- WHAT YOU HAVE TO DO
Beginning with the line that holds "Where should I", output every remaining line of the material below exactly, and include none of the pictures.

- SUPPLIED RECORDS
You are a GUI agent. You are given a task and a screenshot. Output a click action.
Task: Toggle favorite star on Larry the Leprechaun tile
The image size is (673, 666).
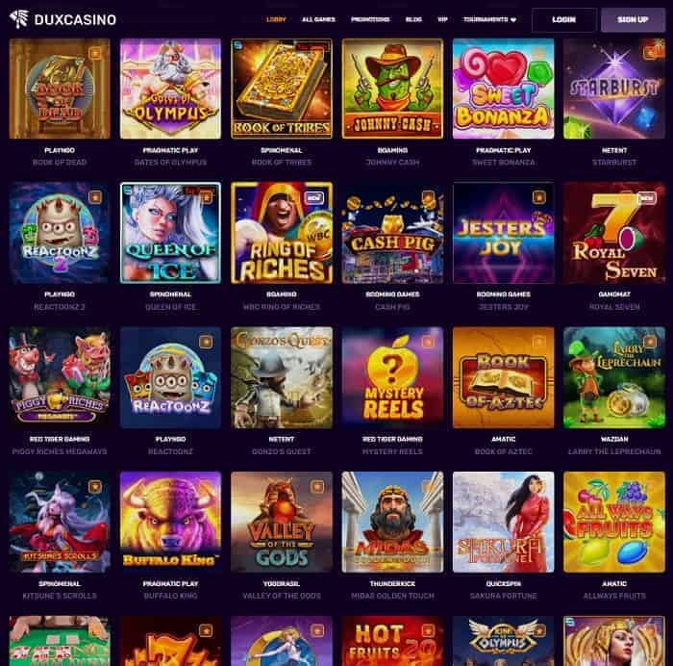[x=650, y=342]
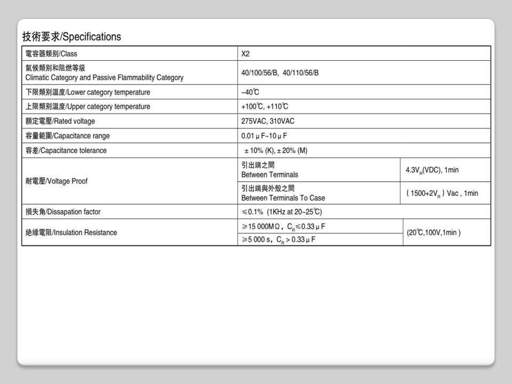Click the −40℃ temperature value

(250, 92)
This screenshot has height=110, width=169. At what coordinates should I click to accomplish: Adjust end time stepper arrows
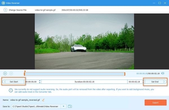[143, 82]
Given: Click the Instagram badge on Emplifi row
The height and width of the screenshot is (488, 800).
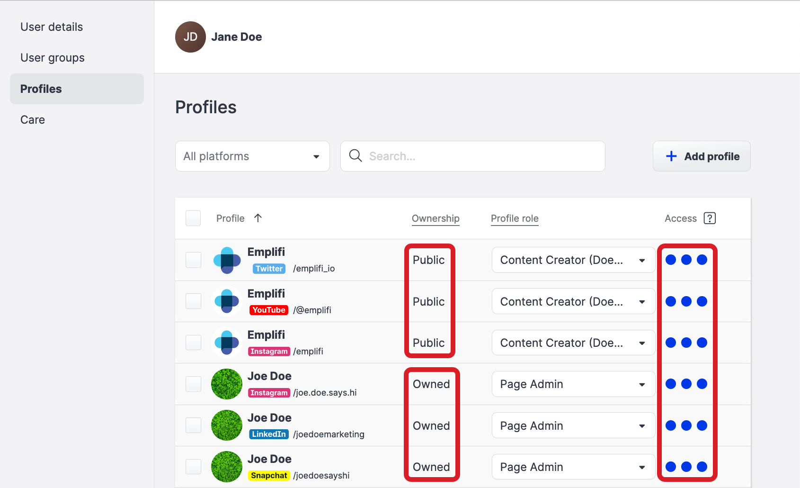Looking at the screenshot, I should coord(269,351).

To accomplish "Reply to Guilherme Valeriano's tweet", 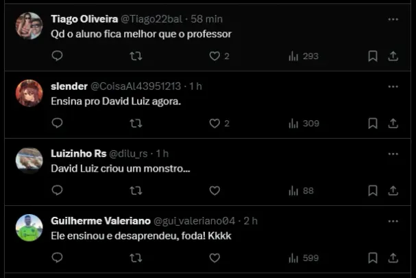I will pos(58,257).
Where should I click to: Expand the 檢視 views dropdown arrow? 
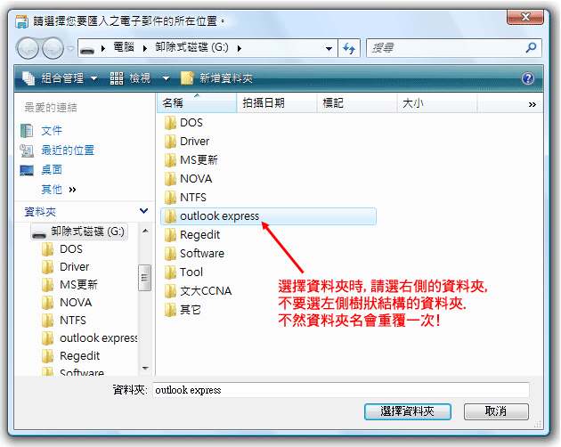click(x=166, y=78)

- RESPONSE TO THE TASK
Where should I click to: Expand the 檢視 views dropdown arrow? 
click(x=166, y=78)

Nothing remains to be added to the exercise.